* Problem to work on *
Retype all of the data below without changing a single character.

- - - - -

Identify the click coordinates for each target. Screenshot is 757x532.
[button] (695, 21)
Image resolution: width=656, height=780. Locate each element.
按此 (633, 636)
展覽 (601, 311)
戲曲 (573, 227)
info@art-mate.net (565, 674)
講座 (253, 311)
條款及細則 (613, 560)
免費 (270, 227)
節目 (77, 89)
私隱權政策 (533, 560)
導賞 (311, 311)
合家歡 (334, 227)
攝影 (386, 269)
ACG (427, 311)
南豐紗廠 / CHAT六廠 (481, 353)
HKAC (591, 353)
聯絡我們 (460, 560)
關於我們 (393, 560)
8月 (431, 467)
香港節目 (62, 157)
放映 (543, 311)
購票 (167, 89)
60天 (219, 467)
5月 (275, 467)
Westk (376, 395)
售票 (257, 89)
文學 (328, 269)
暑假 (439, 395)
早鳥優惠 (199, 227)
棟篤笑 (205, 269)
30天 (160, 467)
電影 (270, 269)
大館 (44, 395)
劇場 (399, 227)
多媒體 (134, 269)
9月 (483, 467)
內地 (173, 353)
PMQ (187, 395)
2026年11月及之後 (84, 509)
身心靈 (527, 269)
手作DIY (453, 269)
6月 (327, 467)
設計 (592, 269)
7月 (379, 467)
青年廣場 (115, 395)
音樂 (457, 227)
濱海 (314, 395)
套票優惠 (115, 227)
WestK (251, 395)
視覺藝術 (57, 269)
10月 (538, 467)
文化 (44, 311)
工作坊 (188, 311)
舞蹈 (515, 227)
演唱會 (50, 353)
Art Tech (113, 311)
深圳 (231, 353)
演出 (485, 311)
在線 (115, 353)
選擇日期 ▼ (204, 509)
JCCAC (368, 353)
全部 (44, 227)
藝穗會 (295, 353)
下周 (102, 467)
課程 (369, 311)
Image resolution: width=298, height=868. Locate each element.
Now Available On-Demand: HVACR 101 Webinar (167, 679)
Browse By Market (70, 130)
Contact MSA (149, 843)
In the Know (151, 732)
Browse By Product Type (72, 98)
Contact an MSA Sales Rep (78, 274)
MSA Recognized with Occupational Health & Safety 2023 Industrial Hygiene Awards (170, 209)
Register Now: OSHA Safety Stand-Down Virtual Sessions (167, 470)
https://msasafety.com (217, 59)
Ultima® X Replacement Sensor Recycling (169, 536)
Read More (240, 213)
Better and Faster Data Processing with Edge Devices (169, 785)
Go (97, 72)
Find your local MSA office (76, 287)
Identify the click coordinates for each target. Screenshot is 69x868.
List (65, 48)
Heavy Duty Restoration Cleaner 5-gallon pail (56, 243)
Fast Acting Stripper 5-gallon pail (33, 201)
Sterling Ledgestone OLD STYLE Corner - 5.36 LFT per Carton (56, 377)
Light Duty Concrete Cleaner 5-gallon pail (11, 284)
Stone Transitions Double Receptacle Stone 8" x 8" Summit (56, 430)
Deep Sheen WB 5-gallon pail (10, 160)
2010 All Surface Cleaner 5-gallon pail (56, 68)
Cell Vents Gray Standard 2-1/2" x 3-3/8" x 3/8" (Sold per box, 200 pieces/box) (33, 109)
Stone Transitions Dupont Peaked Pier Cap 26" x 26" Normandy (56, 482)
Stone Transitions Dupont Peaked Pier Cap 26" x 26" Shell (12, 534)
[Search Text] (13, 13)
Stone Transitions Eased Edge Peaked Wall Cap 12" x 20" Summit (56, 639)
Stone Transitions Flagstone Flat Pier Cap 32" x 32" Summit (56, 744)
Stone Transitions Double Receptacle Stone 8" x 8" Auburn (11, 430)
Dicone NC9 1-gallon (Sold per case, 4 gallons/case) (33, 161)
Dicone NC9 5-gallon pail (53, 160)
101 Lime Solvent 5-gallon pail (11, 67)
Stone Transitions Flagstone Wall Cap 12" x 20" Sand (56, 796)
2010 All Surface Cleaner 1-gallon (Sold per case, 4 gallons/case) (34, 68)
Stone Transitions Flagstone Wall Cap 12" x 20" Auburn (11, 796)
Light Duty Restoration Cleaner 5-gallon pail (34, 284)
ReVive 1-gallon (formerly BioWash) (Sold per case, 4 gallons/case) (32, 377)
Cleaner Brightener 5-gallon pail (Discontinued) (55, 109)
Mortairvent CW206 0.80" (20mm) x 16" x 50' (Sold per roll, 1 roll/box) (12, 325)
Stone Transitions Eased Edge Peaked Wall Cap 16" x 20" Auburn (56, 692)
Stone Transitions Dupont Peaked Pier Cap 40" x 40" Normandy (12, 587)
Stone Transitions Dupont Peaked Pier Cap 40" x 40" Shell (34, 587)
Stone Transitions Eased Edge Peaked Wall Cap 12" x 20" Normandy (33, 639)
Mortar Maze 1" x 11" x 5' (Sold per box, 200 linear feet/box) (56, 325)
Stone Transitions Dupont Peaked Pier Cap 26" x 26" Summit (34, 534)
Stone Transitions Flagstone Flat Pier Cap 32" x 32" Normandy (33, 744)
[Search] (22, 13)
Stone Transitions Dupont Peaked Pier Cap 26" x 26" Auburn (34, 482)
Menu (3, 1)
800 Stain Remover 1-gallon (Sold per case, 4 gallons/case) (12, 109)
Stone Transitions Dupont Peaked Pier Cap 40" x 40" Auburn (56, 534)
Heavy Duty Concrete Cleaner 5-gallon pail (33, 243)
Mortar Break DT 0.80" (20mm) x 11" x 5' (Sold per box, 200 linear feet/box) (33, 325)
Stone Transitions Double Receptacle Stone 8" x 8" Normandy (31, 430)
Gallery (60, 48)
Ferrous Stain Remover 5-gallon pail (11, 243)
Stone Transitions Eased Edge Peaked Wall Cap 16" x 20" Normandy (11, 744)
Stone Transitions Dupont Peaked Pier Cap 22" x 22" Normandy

- - - - -

* The solution *
Identify the click coordinates for each target. Screenshot is 757x532.
[button] (695, 21)
Image resolution: width=656, height=780. Locate each element.
按此 (633, 636)
展覽 (601, 311)
戲曲 (573, 227)
info@art-mate.net (565, 674)
講座 (253, 311)
條款及細則 (613, 560)
免費 (270, 227)
節目 (77, 89)
私隱權政策 (533, 560)
導賞 (311, 311)
合家歡 (334, 227)
攝影 (386, 269)
ACG (427, 311)
南豐紗廠 / CHAT六廠 (481, 353)
HKAC (591, 353)
聯絡我們 (460, 560)
關於我們 (393, 560)
8月 (431, 467)
香港節目 (62, 157)
放映 (543, 311)
購票 (167, 89)
60天 (219, 467)
5月 (275, 467)
Westk (376, 395)
售票 (257, 89)
文學 (328, 269)
暑假 (439, 395)
早鳥優惠 (199, 227)
棟篤笑 (205, 269)
30天 (160, 467)
電影 (270, 269)
大館 (44, 395)
劇場 (399, 227)
多媒體 (134, 269)
9月 (483, 467)
內地 (173, 353)
PMQ (187, 395)
2026年11月及之後 (84, 509)
身心靈 (527, 269)
手作DIY (453, 269)
6月 (327, 467)
設計 (592, 269)
7月 (379, 467)
青年廣場 (115, 395)
音樂 (457, 227)
濱海 (314, 395)
套票優惠 (115, 227)
WestK (251, 395)
視覺藝術 (57, 269)
10月 (538, 467)
文化 (44, 311)
工作坊 (188, 311)
舞蹈 (515, 227)
演唱會 (50, 353)
Art Tech (113, 311)
深圳 (231, 353)
演出 (485, 311)
在線 (115, 353)
選擇日期 ▼ (204, 509)
JCCAC (368, 353)
全部 (44, 227)
藝穗會 (295, 353)
下周 (102, 467)
課程 (369, 311)
Image resolution: width=298, height=868. Locate each element.
Now Available On-Demand: HVACR 101 Webinar (167, 679)
Browse By Market (70, 130)
Contact MSA (149, 843)
In the Know (151, 732)
Browse By Product Type (72, 98)
Contact an MSA Sales Rep (78, 274)
MSA Recognized with Occupational Health & Safety 2023 Industrial Hygiene Awards (170, 209)
Register Now: OSHA Safety Stand-Down Virtual Sessions (167, 470)
https://msasafety.com (217, 59)
Ultima® X Replacement Sensor Recycling (169, 536)
Read More (240, 213)
Better and Faster Data Processing with Edge Devices (169, 785)
Go (97, 72)
Find your local MSA office (76, 287)
Identify the click coordinates for each target. Screenshot is 69x868.
List (65, 48)
Heavy Duty Restoration Cleaner 5-gallon pail (56, 243)
Fast Acting Stripper 5-gallon pail (33, 201)
Sterling Ledgestone OLD STYLE Corner - 5.36 LFT per Carton (56, 377)
Light Duty Concrete Cleaner 5-gallon pail (11, 284)
Stone Transitions Double Receptacle Stone 8" x 8" Summit (56, 430)
Deep Sheen WB 5-gallon pail (10, 160)
2010 All Surface Cleaner 5-gallon pail (56, 68)
Cell Vents Gray Standard 2-1/2" x 3-3/8" x 3/8" (Sold per box, 200 pieces/box) (33, 109)
Stone Transitions Dupont Peaked Pier Cap 26" x 26" Normandy (56, 482)
Stone Transitions Dupont Peaked Pier Cap 26" x 26" Shell (12, 534)
[Search Text] (13, 13)
Stone Transitions Eased Edge Peaked Wall Cap 12" x 20" Summit (56, 639)
Stone Transitions Flagstone Flat Pier Cap 32" x 32" Summit (56, 744)
Stone Transitions Double Receptacle Stone 8" x 8" Auburn (11, 430)
Dicone NC9 1-gallon (Sold per case, 4 gallons/case) (33, 161)
Dicone NC9 5-gallon pail (53, 160)
101 Lime Solvent 5-gallon pail (11, 67)
Stone Transitions Flagstone Wall Cap 12" x 20" Sand (56, 796)
2010 All Surface Cleaner 1-gallon (Sold per case, 4 gallons/case) (34, 68)
Stone Transitions Flagstone Wall Cap 12" x 20" Auburn (11, 796)
Light Duty Restoration Cleaner 5-gallon pail (34, 284)
ReVive 1-gallon (formerly BioWash) (Sold per case, 4 gallons/case) (32, 377)
Cleaner Brightener 5-gallon pail (Discontinued) (55, 109)
Mortairvent CW206 0.80" (20mm) x 16" x 50' (Sold per roll, 1 roll/box) (12, 325)
Stone Transitions Eased Edge Peaked Wall Cap 16" x 20" Auburn (56, 692)
Stone Transitions Dupont Peaked Pier Cap 40" x 40" Normandy (12, 587)
Stone Transitions Dupont Peaked Pier Cap 40" x 40" Shell (34, 587)
Stone Transitions Eased Edge Peaked Wall Cap 12" x 20" Normandy (33, 639)
Mortar Maze 1" x 11" x 5' (Sold per box, 200 linear feet/box) (56, 325)
Stone Transitions Dupont Peaked Pier Cap 26" x 26" Summit (34, 534)
Stone Transitions Flagstone Flat Pier Cap 32" x 32" Normandy (33, 744)
[Search] (22, 13)
Stone Transitions Dupont Peaked Pier Cap 26" x 26" Auburn (34, 482)
Menu (3, 1)
800 Stain Remover 1-gallon (Sold per case, 4 gallons/case) (12, 109)
Stone Transitions Dupont Peaked Pier Cap 40" x 40" Auburn (56, 534)
Heavy Duty Concrete Cleaner 5-gallon pail (33, 243)
Mortar Break DT 0.80" (20mm) x 11" x 5' (Sold per box, 200 linear feet/box) (33, 325)
Stone Transitions Double Receptacle Stone 8" x 8" Normandy (31, 430)
Gallery (60, 48)
Ferrous Stain Remover 5-gallon pail (11, 243)
Stone Transitions Eased Edge Peaked Wall Cap 16" x 20" Normandy (11, 744)
Stone Transitions Dupont Peaked Pier Cap 22" x 22" Normandy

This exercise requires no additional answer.